Copy each line of the listing below where the word "computer" turns up.

*** Supplied records Section Begins ***

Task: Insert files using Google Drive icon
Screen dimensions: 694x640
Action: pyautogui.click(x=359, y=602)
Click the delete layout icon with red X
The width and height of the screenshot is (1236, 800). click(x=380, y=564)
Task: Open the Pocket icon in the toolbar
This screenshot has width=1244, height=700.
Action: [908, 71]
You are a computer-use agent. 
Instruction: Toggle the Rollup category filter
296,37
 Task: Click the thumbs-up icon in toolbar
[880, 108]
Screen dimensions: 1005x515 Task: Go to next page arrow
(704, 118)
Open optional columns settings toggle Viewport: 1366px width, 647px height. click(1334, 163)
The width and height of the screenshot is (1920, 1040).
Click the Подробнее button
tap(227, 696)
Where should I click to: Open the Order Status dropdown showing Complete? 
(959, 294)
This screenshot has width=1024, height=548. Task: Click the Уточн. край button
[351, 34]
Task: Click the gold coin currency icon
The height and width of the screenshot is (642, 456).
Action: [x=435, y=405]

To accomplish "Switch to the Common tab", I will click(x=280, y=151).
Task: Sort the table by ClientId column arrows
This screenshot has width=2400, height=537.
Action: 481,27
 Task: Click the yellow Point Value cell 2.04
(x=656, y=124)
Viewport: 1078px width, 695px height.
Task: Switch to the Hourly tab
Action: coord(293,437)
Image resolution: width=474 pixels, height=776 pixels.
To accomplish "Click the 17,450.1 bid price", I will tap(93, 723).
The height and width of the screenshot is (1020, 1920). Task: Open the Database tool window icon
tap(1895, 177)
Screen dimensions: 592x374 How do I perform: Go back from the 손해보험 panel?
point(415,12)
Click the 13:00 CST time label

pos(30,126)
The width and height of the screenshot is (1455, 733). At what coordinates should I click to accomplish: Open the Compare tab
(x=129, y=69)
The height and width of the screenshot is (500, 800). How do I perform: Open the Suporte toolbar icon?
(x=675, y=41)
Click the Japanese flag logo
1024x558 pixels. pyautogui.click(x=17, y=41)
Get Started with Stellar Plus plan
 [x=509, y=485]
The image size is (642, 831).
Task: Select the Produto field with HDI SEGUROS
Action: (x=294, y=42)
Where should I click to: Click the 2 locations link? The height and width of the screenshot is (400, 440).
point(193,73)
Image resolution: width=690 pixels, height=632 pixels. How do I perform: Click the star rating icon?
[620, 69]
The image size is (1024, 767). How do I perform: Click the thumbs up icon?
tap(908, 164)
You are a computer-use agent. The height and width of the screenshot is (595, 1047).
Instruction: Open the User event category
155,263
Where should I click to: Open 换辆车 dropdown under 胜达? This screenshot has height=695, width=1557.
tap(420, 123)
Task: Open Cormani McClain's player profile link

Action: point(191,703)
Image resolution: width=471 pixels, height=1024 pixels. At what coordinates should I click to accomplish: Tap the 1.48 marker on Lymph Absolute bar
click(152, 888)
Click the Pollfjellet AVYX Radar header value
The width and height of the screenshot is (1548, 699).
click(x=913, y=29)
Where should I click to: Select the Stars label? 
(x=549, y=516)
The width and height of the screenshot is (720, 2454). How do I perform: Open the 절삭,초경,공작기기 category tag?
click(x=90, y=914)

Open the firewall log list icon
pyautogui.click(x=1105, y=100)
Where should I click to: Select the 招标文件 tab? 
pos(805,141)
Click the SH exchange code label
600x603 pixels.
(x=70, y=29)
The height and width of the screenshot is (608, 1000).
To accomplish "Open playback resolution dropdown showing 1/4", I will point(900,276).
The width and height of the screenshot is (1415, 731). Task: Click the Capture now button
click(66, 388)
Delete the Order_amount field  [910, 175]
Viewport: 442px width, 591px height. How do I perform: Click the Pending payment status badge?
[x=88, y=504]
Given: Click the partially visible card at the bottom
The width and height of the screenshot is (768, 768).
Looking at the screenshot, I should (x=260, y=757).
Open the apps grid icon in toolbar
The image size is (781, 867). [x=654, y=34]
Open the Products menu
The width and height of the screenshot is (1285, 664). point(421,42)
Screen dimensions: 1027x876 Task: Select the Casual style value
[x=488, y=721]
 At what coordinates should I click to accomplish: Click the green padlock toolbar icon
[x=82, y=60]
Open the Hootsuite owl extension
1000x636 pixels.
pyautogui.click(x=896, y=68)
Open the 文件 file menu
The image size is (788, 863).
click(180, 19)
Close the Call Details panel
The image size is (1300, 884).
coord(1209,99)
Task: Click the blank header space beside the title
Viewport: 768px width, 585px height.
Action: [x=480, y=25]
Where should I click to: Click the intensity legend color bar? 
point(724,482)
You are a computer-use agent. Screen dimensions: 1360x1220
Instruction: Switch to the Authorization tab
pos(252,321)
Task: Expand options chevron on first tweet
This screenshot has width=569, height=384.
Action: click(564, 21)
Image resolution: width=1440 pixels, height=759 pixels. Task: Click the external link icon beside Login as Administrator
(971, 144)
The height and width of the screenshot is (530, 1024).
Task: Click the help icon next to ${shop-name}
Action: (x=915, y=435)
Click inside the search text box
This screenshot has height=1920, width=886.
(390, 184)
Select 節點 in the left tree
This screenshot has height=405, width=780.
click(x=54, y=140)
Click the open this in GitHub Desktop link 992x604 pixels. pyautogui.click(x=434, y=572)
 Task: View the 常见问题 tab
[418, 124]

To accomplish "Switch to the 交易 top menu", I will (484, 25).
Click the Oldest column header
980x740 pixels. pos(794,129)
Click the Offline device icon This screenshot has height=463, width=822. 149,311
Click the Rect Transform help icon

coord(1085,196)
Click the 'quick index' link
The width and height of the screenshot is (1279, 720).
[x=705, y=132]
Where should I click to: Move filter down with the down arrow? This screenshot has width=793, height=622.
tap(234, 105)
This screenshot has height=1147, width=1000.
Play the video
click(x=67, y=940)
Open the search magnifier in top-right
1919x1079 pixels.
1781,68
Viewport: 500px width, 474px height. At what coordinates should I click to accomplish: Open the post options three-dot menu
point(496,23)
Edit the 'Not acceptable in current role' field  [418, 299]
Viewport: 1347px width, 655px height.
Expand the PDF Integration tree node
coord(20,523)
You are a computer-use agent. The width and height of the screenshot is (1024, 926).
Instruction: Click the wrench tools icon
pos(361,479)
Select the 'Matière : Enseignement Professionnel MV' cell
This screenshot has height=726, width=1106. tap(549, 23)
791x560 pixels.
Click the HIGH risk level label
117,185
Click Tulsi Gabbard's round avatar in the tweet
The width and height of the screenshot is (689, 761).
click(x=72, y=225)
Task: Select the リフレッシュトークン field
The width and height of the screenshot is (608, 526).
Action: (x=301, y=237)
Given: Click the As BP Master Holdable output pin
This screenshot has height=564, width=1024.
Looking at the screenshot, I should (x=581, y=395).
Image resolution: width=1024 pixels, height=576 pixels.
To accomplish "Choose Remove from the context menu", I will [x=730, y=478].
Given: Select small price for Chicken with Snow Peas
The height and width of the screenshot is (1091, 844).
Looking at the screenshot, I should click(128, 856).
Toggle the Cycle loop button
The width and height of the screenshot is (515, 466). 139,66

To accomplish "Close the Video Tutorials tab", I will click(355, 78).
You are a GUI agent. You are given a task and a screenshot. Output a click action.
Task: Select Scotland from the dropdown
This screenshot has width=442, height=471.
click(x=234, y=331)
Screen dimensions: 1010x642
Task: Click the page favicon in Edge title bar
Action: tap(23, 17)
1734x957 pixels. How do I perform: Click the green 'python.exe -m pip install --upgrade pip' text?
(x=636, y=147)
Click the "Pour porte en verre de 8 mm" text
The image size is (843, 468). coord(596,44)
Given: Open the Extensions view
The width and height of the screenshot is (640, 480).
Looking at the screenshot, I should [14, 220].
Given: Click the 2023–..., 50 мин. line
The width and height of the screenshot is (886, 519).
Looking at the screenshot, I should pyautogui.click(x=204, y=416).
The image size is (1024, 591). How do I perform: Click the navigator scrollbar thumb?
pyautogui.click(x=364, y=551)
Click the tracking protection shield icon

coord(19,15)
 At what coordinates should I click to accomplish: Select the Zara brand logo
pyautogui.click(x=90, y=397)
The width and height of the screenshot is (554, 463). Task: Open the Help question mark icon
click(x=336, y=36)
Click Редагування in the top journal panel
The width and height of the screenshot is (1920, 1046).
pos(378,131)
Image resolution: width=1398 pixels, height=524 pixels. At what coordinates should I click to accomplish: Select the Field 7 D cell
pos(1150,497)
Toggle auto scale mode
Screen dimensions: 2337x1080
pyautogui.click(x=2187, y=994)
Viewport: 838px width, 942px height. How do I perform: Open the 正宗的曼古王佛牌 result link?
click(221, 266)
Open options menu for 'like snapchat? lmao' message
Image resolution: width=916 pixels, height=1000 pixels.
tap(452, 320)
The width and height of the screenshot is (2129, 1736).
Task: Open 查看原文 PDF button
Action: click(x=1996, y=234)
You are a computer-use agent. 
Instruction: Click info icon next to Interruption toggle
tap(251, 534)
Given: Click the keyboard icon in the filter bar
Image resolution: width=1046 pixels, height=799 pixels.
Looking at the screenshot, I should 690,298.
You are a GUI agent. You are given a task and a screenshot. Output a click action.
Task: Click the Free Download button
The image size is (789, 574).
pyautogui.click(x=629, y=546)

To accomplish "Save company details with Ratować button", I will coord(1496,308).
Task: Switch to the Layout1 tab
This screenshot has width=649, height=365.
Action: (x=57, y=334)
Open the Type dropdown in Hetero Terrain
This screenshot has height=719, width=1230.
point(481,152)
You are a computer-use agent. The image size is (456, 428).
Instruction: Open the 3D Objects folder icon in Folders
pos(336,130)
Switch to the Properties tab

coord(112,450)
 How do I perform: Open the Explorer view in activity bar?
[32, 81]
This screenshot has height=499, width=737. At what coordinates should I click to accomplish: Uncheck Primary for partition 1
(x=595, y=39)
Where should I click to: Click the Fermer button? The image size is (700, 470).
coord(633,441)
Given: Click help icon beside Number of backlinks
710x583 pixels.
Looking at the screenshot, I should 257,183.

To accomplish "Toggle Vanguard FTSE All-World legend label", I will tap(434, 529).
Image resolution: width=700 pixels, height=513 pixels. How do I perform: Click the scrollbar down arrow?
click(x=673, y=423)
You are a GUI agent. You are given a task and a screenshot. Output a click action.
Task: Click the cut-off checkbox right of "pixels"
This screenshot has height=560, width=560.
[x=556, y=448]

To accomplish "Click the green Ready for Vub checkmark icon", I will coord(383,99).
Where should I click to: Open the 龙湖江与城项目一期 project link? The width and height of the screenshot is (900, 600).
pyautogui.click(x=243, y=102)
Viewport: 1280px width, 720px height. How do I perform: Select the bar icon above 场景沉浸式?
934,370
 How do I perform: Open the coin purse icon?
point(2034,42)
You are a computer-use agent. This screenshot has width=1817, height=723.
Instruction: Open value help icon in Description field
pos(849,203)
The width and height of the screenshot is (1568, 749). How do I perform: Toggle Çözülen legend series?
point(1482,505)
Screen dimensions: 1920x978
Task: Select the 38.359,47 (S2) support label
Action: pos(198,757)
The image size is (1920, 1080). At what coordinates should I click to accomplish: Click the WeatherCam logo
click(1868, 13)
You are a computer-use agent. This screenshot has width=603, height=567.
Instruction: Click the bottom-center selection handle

*** Supplied records Section Ends ***

Reply to the task:
You are a computer-use agent. 
You are a computer-use agent. The height and width of the screenshot is (595, 1047).
You are a computer-use agent. Screen dimensions: 1360x1220
You are a computer-use agent. The width and height of the screenshot is (1024, 926).
You are a computer-use agent. 
You are a computer-use agent. The image size is (456, 428).
You are a computer-use agent. This screenshot has width=1817, height=723.
You are a computer-use agent. This screenshot has width=603, height=567.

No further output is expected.